It’s football season again Down Under, and even if you don’t like football, you will learn a lot from the various codes that can make your dealership and departments work more efficiently and profitably. Here in the US, Tom Brady recently won his seventh Super Bowl, further cementing his status as one of the great leaders in sports.
Leaders
Football teams have a cadre of leaders – coaches, managers, and captains – just like dealerships. The difference between a winning football team, and those who get the first few draft picks, is the quality of the leaders – not just the coach. To strengthen your leadership staff, read The Hidden Leader: Discover and Develop Greatness Within Your Company by Scott Edinger.
Teamwork
Without dedicated folks to protect him, even Brady by himself couldn’t win a Super Bowl – it takes teamwork. As soon as one player, or one department, fails to perform the designated role, all of the hard work and well-designed processes will be for naught. You could have an ideal sales department but if the service department fails to deliver an exceptional experience the customer may never by another vehicle from you or even recommend your dealership.
Good leaders attract good players and employees. A winning football team works to assemble the best talent by defining what it needs in the way of abilities. The leaders know what makes a great player and look for those skills in candidates and just like dealerships, they have to work within a budget. For your winning team, take the time to determine what you need, what skills are necessary, and always be on the lookout for new talent. Football teams replace under-performers, a practice that is beneficial for any business.
When you set goals for employees, it lets them know what you expect and they know when they are doing a poor job. If your department doesn’t have a clear discipline for culling non-performers, you could be wasting your advertising money, your training energy, your customer contacts, and bringing down the overall morale of your team by retaining team members who are well below the caliber of the rest of the team.
Goals
Next, no matter the quality of the players, the weather, or the opponents; the rules of football don’t allow anyone to move the goal post to get a touchdown, score a try, or kick a goal. The plan is to work continuously to adapt and improve the plays which will get you to the goal. This fact correlates to your monthly goals. If there is a snowstorm – or a flood! – you don’t change monthly goals, you put different plans in motion.

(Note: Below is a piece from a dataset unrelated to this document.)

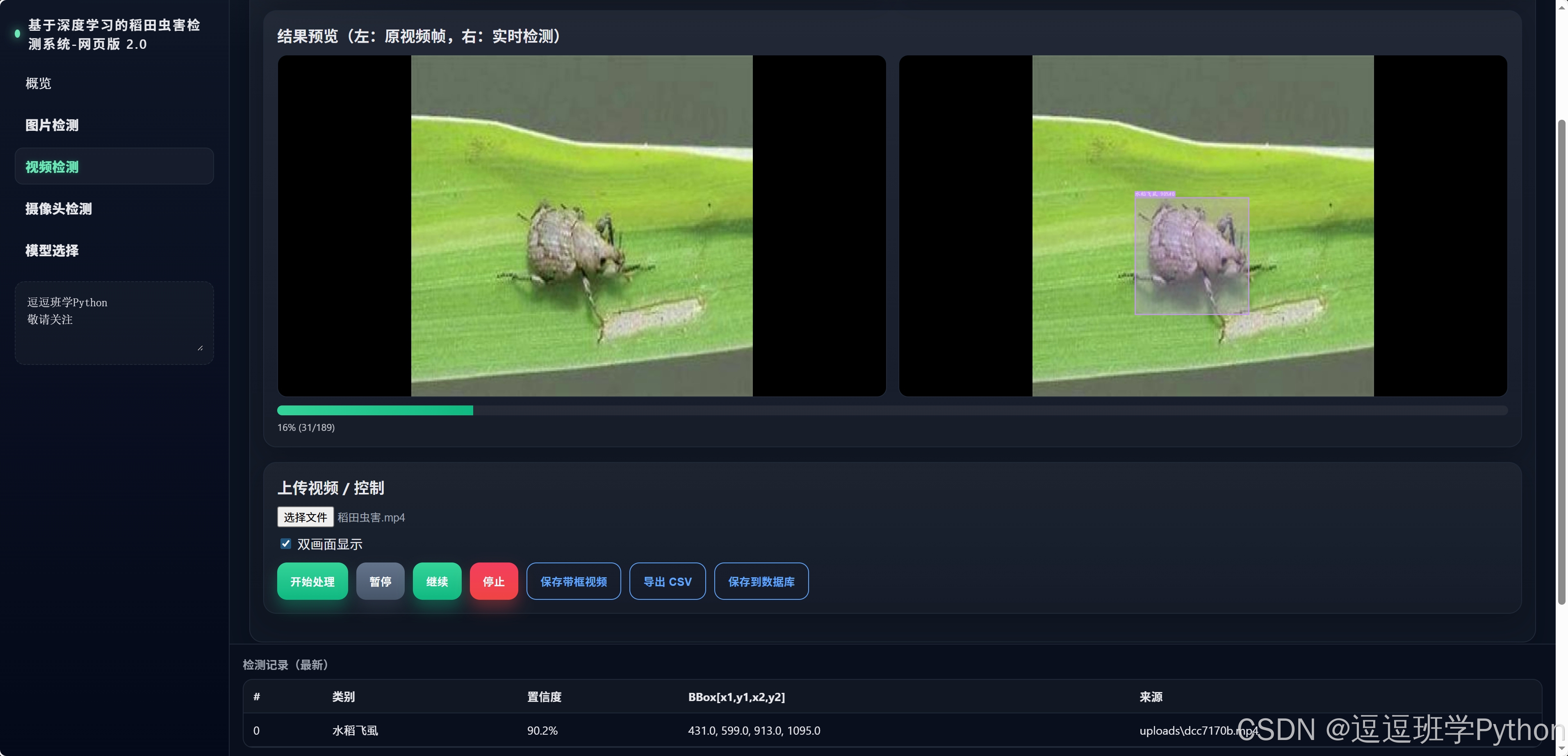1568x756 pixels.
Task: Click the green video progress bar
Action: [375, 410]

As each play changes the field position, the coach has contingency plans to build on the previous plays. His playbook provides options designed to move the ball in the right direction. Apply this to a service department that shows low appointments at the end of the week. The manager needs a list of go-to processes to fill the open time slots: contact special order parts customers, follow-up on unsold work from the previous month, see what work the sales department or body shop might need to have done, contact customers who haven’t been in for service in over six months, post a special on Facebook, and/or prepare an email blast ready to attract customers. These, plus many more ideas, need to be available to act upon before Friday when it is too late to change the week’s outcome.
Huddle
One crucial component for success in American football is the huddle before each play. In the AFL, they do this at breaks in quarters, in the NRL at half-time. With a few exceptions, each team huddles to discuss the upcoming plays—offense and defense. They aren’t chatting about the latest show on Netflix; they are serious about what to do to make the next play a success.

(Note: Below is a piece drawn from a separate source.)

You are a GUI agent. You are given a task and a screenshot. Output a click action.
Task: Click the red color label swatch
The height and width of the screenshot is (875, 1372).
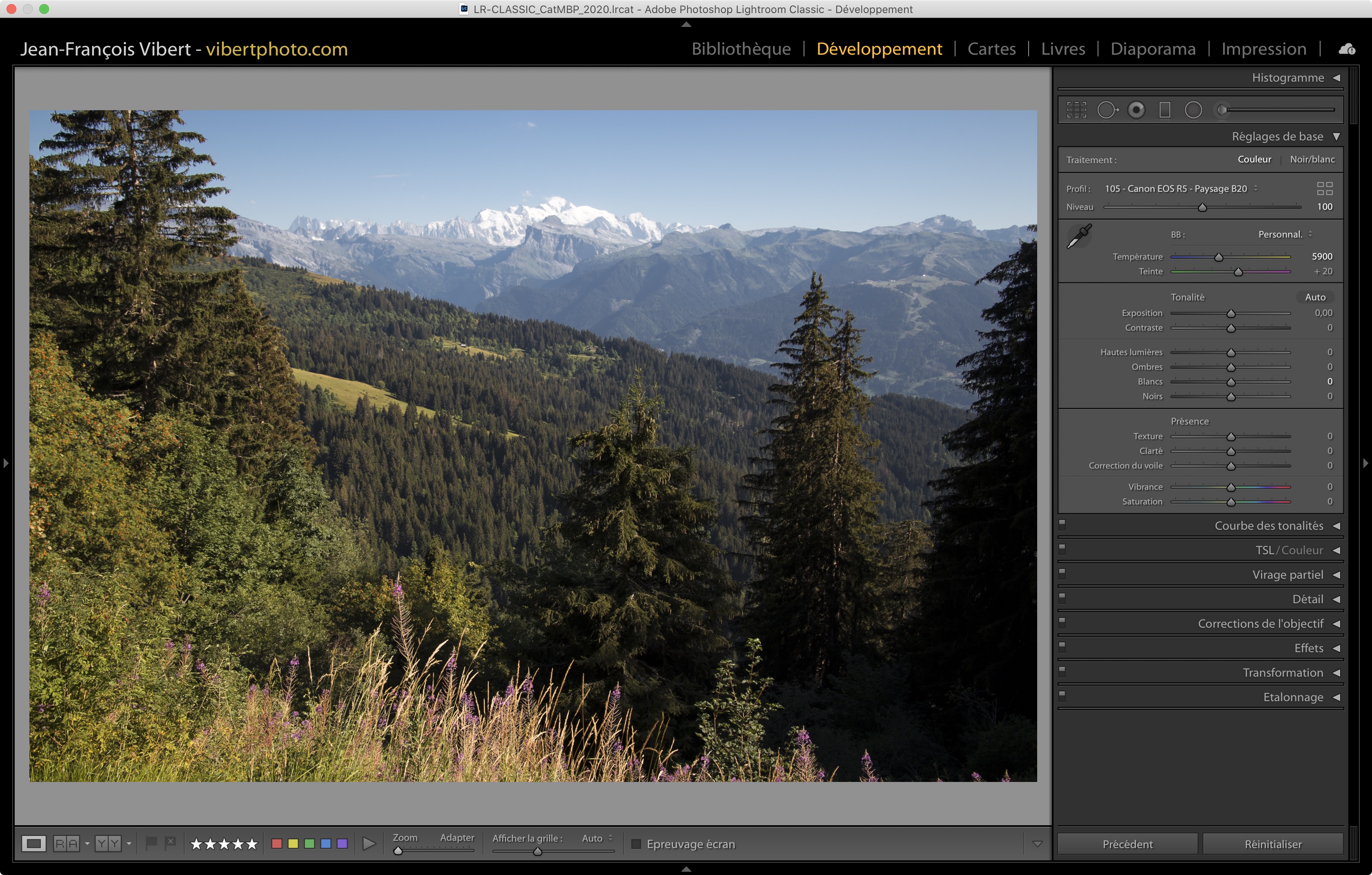277,843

While some departments might have a morning meeting, does the agenda help the employees plan for a successful day? Well-run body shops have morning production meetings to determine if there are any “roadblocks” and how the vehicles will move through the shop. The Sales and the Service departments get their teams together to keep employees updated on vehicle rebates or service specials, but can these meetings be even more useful? The Managers can prepare for each huddle with a focus on what to do to make today a great day based on what happened yesterday and today’s challenges.

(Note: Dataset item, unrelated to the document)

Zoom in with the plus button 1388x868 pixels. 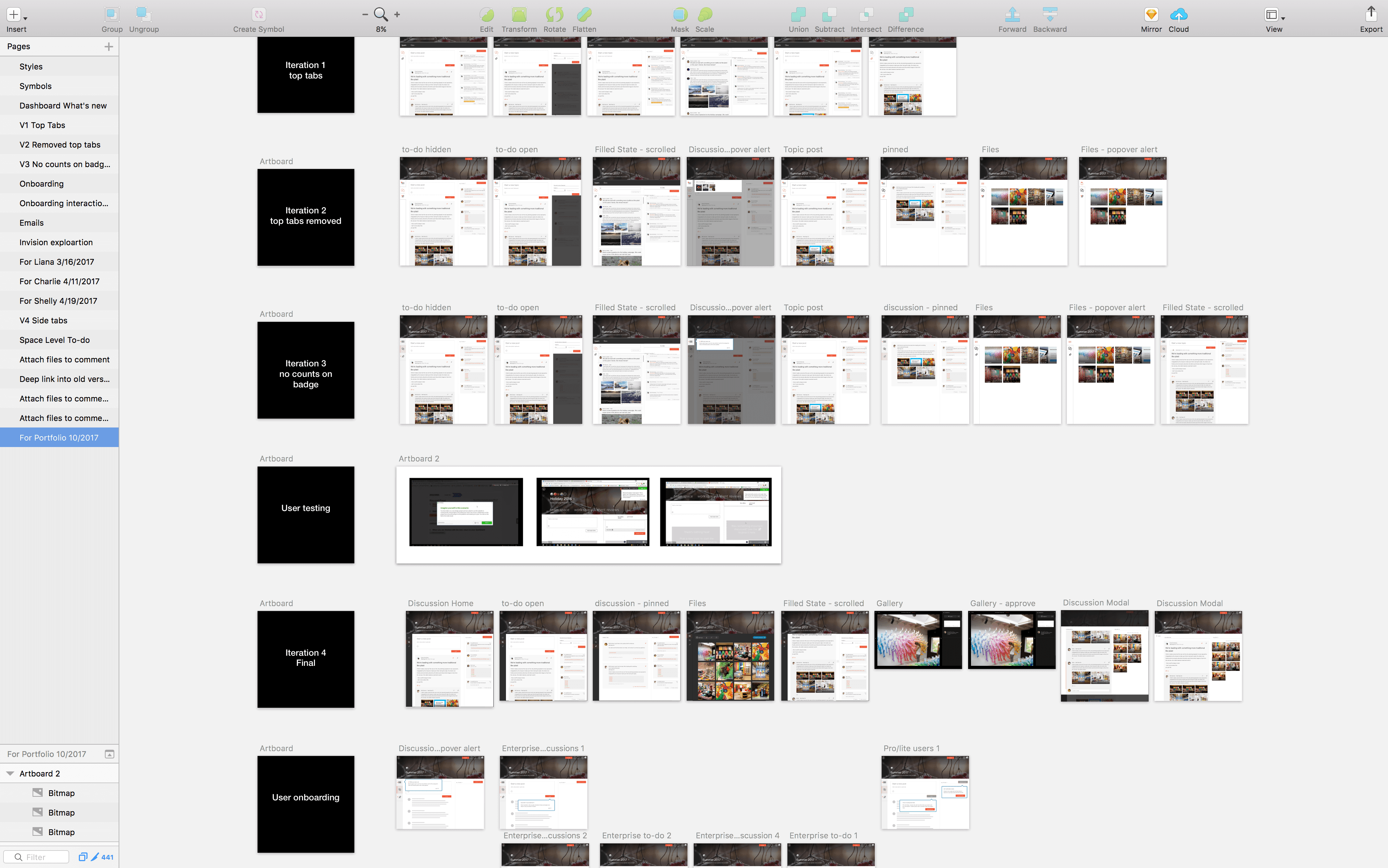(397, 14)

It doesn’t have to be a full team huddle; it can be a “mini huddle” like when a Service Advisor has a large estimate to present to the customer, the Service Manager can discuss the best approach to get the job sold. The morning Sales Department huddle should make sure everyone has a plan to sell a car today! The Parts Department’s huddle can discuss outstanding special order parts, ways to better deliver parts, or review the results of the most recent perpetual inventory. The Accounting Department can examine pending deals, items to post, outstanding payoff titles, or past due accounts. With a daily or at the least a weekly huddle, all departments benefit when they know everything is going in the right direction.
Practice
One under-appreciated element – there is a lot of practice and training in football. The coaches don’t assume that the players will remember every play – they practice the plays. It’s been stated that amateurs practice till they get it right; professionals practice till they can’t get it wrong. The same concept applies to your department. Look at an Express Service Department, the training should go beyond so “the Techs don’t forget to tighten the lug nuts,” but also for the Advisors to consistently present the findings of the multi-point inspection and sell the recommended work.
Review
To make better decisions for future games, coaches and team members review the previous game’s plays to determine how to prevent the missteps or duplicate the successful plays. This same practice works well for dealerships. For example, you look at your Profit Blueprints report, and there’s a red cell where an account was previously at target – dig into that account and see what happened. From there you put plans in place to prevent a duplicate occurrence. Look where you did well and build on your successes.
An involved coach or leader is crucial to keep everyone moving in the same direction. Whether you agree with the football analogy or not – be the active leader in your department – the one who plans to take his or her team to the Super Bowl.